Su polla ya había cruzado la barrera, y las sensaciones más endemoniadamente abrasadoras me habían penetrado en todo el aparato sexual. De modo que mis ansias de ser follada quedaron sumergidas en toda aquella inmensa ola de dicha.
Por eso participé en el acto con la plenitud de mi ser. Apoyé los hombros del macho, agitando las caderas, para ir gozando mejor de las penetraciones. Estreché el coño en el momento que él retiraba su picha, ya que iba a volver a entrarme.
Este juego real era delicioso, cachondísimo, al estar cargado de tantas sensaciones. Me noté como una mujer que disfrutaba de su plenitud, dado que Hugo se movía con suavidad. Pero las penetraciones me llegaban hasta lo más hondo.
Sin que se agotara el hambre de los dos, nuestras emociones se dirigieron a lograr algo que sabíamos muy bien lo que era. Y nos fundimos en las emboladas que él dirigía, cuya polla, tiesa y muy lubricada, de cuando en cuando rozaba mi clítoris, disparándome los chispazos de un placer sexual tan conocido por mí, pero que siempre me sabía a algo muy nuevo.
En el momento exacto, cruzó por mi pensamiento un impulso irreal, porque me pareció que Hugo se salía de mi cuerpo. Pero regresó a mí. Disfruté de la evidencia de que un hombre me estaba jodiendo: mi amante.
—¡Así, mi reina! ¡Hazlo como tú sabes... sin dejar de moverte!
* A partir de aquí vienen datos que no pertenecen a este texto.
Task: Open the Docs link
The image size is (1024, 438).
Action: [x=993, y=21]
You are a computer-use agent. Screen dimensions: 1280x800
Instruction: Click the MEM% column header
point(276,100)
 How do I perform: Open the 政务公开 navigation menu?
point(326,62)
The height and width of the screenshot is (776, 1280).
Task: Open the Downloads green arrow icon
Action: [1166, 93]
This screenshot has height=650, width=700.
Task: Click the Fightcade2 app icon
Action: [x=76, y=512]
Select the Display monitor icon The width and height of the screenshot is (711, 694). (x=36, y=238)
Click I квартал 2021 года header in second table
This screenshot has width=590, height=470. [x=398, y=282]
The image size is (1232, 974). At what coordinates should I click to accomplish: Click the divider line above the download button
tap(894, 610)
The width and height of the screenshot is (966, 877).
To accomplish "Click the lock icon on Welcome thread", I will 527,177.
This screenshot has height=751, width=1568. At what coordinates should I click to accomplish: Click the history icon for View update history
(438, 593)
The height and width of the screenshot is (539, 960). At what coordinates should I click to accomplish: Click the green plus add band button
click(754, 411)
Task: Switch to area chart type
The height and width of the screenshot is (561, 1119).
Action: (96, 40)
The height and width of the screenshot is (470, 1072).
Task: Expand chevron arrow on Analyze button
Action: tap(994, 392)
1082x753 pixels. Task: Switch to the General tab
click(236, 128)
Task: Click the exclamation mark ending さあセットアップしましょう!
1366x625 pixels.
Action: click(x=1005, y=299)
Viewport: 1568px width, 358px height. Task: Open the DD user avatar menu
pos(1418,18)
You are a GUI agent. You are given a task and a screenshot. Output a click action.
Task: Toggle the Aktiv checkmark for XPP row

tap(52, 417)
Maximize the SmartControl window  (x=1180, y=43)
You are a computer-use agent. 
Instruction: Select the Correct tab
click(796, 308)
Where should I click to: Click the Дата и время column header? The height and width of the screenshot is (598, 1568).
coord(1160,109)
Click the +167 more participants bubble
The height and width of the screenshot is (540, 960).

—¡Claro, confitero! ¡Tenía tanta hambre de orgasmos... que estaba a punto de enloquecer...! ¡Pero ya lo poseo todo... Aaaaahhh!
Algo se había formado en mi interior, que me puso como la caldera de un vapor de tren a toda velocidad. Y supe que iba a reventar, porque mis ahogos eran similares a los que se sienten cuando se lleva mucho tiempo debajo del agua.
—¡Adelante, Teodora! ¡Mi polla es toda tuya... Sólo tuya...!
Supe perfectamente lo que me quería decir. Los goces continuaron creciendo en mi columna vertebral. Y por todo mi cuerpo corrieron chispas de electricidad, de un deseo que me estremeció por entero. Me sentí invadida por una ola de placer sexual, que me sepultaba en un océano de gozada final.
Y cuando ya volvía a la realidad, me invadió otra ola gigantesca. Hugo eyaculó en mí, arrastrándome con su abrazo. Luego, se retiró a un lado de la cama y yo cerré los ojos. Necesitaba descansar. Repentinamente, escuché un «froc, froc» suave, que iba en aumento. Reconocí el sonido. Por eso volví la cabeza y le pregunté.
—Seguro que has tomado un afrodisíaco, ¡porque es imposible que tengas ganas de meneártela después de echar tres polvos en menos de hora y media! ¡Si tienes cincuenta y cinco años!
—Recuerda que llevábamos más de dos semanas sin joder.
Su polla ya se exhibía totalmente erecta, con el capullo brillante por la reciente corrida. Me pareció más guapo que nunca: un semidiós erótico llegado a mi casa para llenarme el coño de fuego y de dulces. Sin embargo, en el momento que me disponía a volver a sacar provecho de aquel prodigio de la naturaleza, me acordé de mis nietos...
Entonces me fijé en que la puerta de la habitación estaba entreabierta. Pero no le concedí importancia. Los dos nos fuimos a la cocina. Le preparé un café y, nada más que se lo terminó, le acompañé hasta la puerta. Al día siguiente, repetimos la operación, en el salón y con toda la casa para nosotros.